In a discussion paper published by the National Academy of Medicine, experts—including William Shrank, chief medical officer at Humana—suggested that payers should pursue population-based payment models as a method for supporting the expanding role of telehelath and virtual care in the healthcare system.
During the coronavirus pandemic, many payers made concessions on telehealth reimbursement policies while in-person care plummeted and telehealth and virtual care utilization exploded.
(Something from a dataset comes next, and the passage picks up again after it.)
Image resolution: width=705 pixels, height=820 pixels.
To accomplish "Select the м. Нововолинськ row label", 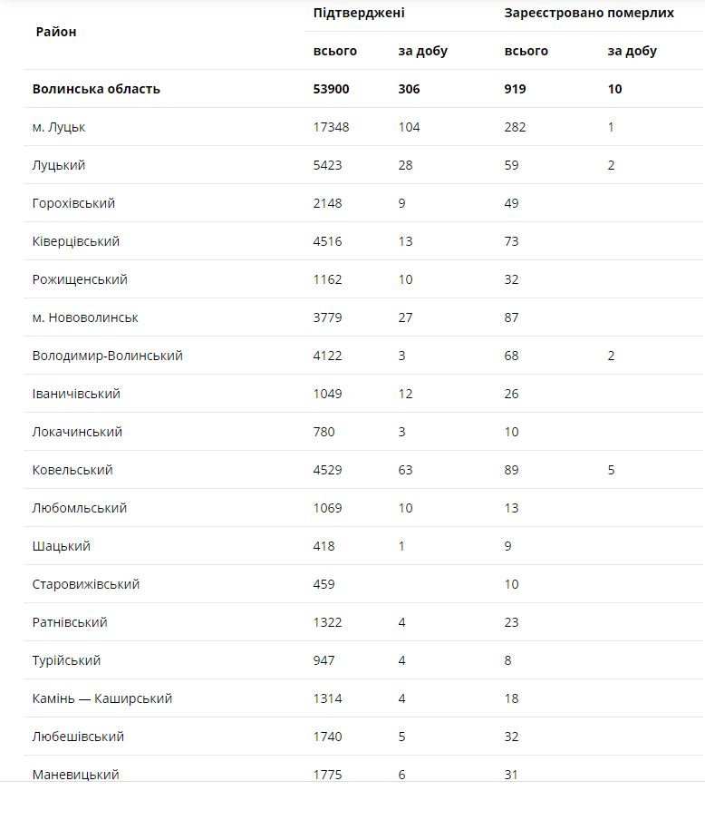I will [85, 317].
Such concessions gave providers a large amount of flexibility in billing services as “telehealth” and may have contributed to higher telefraud.
“Payers may not have had time to build in claims edits to disallow services like chemotherapy or diagnostic imaging to be billed under ‘telehealth.’ Consequently, mechanisms for appropriate oversight will be necessary to ensure that telehealth does not replicate the existing challenges of waste within the health care system,” the researchers explained.
The researchers argued that population-based payment models may provide a solution.
“One avenue for developing guardrails without replicating the administrative burdens associated with in-person care would be to leverage alternative payment models, as population-based financing strategies can naturally disincentivize against the unnecessary utilization of both in-person and virtual services,” the discussion paper explained.
Population-based payments impose checks on quality of care and value of care to support reimbursement.
Payers should be conscious of the ways in which telehealth and virtual care can perpetuate fee-for-service structures and should offer opportunities to enter into advanced payment models in order to avoid wasteful healthcare spending.
This strategy could take shape both among public payers and private payers, the researchers suggested. Medicare could implement meaningful use policies for telehealth as part of its advanced payment models. Private payers, as well as public payers, could incorporate advanced payment models into the National Quality Forum’s telehealth quality measures.
As the healthcare industry pursues value-based care, public and private payers can accelerate progress by finding opportunities like these to introduce population-based payment models.